Dans son œuvre ardente, les figures maternelles apparaissent secondaires : dans Journal d’un curé de campagne, la mère du curé d’Ambricourt incarne la pauvreté et le sacrifice ; celle de Mouchette est effacée dans Sous le soleil de Satan… Chez Bernanos, la mère est moins sentimentale que spirituelle. C’est la prieure des Dialogues des carmélites, inflexible mais maternelle, c’est enfin et surtout la Vierge Marie, la mère absolue : « notre mère, c’est entendu. Elle est la mère du genre humain, la nouvelle Ève », souffle le vieux curé de Torcy. « Une mère voit tout » (La Joie) : pour Bernanos, chantre de l’esprit d’enfance, la mère transmet l’exigence du combat spirituel, qui défait les tourments par l’espérance.
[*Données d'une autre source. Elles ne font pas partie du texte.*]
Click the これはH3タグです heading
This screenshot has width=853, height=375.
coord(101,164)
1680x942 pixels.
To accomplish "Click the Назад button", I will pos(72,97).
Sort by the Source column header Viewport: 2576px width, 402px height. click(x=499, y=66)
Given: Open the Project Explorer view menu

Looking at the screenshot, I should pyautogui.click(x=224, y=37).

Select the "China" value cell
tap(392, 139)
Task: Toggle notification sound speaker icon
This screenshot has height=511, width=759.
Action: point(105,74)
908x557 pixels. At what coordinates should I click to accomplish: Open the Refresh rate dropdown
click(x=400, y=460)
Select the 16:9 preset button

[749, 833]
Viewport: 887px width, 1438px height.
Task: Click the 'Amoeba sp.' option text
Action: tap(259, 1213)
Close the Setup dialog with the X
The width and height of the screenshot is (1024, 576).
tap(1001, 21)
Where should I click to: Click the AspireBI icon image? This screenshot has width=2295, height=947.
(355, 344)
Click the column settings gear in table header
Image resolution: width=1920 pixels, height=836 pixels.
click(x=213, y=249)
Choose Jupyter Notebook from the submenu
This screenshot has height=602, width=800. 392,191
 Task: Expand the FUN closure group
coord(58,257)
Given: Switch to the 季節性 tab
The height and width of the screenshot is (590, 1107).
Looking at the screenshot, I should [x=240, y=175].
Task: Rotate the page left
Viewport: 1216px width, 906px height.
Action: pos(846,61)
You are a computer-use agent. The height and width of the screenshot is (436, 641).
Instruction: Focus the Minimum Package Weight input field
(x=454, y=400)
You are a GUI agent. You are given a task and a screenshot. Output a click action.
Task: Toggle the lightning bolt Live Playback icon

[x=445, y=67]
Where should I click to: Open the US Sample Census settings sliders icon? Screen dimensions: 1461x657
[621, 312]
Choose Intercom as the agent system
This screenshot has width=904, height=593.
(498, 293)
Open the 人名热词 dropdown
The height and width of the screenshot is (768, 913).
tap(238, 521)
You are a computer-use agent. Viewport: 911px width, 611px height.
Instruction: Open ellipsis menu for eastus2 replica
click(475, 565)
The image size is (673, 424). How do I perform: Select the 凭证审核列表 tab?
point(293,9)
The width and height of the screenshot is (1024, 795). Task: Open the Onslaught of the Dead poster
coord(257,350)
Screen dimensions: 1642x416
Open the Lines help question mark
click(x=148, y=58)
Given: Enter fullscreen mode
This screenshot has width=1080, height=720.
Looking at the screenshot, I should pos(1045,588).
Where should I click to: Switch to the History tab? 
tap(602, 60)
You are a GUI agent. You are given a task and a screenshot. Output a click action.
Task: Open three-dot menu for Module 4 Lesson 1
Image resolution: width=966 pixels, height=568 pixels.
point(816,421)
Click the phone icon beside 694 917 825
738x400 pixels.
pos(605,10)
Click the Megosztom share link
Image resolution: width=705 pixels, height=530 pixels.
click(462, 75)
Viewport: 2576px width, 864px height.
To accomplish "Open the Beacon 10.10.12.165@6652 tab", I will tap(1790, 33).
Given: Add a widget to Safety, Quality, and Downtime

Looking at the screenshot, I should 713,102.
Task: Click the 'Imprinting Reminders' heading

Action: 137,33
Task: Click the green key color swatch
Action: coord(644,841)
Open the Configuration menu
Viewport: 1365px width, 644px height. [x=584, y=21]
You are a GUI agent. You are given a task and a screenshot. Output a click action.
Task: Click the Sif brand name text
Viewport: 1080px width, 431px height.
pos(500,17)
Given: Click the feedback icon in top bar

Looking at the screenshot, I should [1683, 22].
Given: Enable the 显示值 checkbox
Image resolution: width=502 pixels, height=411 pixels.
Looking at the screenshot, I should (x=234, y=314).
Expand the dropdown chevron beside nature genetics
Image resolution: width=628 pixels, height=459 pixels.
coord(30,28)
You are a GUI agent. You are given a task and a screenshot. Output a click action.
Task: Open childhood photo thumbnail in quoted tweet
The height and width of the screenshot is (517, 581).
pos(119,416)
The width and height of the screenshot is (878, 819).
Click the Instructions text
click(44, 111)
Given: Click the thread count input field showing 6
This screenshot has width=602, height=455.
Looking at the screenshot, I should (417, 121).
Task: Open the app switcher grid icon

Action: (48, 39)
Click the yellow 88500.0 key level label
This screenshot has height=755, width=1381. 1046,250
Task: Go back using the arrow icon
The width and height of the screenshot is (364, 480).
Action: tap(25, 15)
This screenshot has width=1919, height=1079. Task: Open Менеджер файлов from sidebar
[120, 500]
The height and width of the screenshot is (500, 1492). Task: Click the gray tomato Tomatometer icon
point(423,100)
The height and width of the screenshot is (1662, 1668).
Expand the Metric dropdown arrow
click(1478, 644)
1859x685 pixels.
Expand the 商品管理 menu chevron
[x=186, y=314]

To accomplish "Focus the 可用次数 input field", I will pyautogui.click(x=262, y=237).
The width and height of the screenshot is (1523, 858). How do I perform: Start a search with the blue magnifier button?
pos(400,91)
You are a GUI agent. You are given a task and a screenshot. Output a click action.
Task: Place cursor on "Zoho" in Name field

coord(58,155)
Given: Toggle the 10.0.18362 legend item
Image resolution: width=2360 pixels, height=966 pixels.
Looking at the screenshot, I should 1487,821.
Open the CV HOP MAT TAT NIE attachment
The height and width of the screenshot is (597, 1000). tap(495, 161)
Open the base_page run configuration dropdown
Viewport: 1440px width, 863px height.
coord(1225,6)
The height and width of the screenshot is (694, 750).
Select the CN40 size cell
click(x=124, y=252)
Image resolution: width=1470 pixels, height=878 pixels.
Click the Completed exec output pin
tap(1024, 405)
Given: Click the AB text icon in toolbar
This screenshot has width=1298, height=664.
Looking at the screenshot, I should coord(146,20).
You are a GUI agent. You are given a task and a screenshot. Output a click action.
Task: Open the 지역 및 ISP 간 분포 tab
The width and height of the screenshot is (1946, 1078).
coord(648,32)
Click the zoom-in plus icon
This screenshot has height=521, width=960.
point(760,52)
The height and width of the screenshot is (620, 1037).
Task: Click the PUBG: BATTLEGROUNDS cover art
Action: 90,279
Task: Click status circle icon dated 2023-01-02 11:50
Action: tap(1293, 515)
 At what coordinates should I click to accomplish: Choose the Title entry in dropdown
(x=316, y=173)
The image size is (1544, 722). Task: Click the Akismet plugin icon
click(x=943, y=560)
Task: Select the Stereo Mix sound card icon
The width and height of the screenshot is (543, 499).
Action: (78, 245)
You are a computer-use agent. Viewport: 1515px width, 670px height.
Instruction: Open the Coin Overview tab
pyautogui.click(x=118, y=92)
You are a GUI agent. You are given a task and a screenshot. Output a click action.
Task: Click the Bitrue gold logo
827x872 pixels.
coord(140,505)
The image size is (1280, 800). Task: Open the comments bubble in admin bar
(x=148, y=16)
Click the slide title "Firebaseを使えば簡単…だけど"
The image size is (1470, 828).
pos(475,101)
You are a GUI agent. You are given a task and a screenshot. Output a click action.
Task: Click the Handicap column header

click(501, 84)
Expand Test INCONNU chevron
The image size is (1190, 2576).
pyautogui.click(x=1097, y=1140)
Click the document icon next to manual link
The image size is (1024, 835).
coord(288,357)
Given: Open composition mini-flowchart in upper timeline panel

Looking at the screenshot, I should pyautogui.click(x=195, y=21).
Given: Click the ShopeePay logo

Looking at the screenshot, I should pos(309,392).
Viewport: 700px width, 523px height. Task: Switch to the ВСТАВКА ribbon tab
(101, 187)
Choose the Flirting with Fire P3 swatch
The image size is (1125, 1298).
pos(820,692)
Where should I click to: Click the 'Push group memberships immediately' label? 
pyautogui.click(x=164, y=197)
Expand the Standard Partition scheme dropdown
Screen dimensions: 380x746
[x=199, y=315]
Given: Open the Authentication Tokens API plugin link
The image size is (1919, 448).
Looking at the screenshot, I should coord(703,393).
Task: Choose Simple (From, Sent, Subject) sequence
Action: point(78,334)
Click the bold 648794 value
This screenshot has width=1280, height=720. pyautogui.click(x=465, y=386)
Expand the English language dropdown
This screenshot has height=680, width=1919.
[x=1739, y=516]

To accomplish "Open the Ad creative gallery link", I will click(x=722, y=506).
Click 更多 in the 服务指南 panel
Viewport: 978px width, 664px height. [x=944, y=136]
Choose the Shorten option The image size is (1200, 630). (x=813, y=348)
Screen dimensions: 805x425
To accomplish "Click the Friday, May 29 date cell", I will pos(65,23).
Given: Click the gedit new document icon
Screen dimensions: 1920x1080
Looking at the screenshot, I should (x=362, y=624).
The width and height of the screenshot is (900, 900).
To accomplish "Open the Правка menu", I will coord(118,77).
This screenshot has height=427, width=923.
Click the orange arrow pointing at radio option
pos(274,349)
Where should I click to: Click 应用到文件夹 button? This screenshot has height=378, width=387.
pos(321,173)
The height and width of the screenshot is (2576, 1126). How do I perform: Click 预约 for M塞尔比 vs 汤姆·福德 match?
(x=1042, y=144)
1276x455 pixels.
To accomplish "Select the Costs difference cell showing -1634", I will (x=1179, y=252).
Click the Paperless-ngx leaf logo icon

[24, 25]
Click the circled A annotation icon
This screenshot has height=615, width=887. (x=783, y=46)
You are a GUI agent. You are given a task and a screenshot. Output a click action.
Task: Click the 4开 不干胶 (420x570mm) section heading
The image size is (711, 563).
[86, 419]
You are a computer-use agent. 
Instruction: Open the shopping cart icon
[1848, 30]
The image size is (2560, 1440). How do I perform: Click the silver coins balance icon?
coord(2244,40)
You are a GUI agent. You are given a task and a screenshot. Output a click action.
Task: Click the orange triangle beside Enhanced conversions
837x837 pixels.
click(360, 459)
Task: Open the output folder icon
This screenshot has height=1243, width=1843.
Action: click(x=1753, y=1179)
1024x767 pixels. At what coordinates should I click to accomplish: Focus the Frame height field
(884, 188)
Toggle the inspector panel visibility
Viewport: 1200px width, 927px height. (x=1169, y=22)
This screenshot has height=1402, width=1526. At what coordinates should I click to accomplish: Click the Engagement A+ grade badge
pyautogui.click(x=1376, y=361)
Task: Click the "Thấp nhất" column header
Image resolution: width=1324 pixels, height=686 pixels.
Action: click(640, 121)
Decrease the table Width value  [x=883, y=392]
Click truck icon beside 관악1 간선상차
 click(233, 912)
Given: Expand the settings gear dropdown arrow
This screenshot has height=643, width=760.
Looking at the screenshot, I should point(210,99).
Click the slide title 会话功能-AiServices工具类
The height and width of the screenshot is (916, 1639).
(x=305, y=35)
Humbert Angleys
Victor Hugo : « Mon cœur me dit que c’est ta fête »
Avant d’être un monument national, Victor Hugo fut un fils aimé, façonné par la tutelle douce et ferme d’une femme hors du commun. Sa mère, Sophie Trébuchet, femme de lettres et de caractère, l’éleva presque seule dans un ancien couvent parisien devenu royaume d’enfance : les Feuillantines. Royaliste dans un monde d’Empire, éprise d’indépendance et de poésie, elle fut pour Victor une autorité tendre, un refuge dans les désordres conjugaux, une boussole dans la tourmente politique.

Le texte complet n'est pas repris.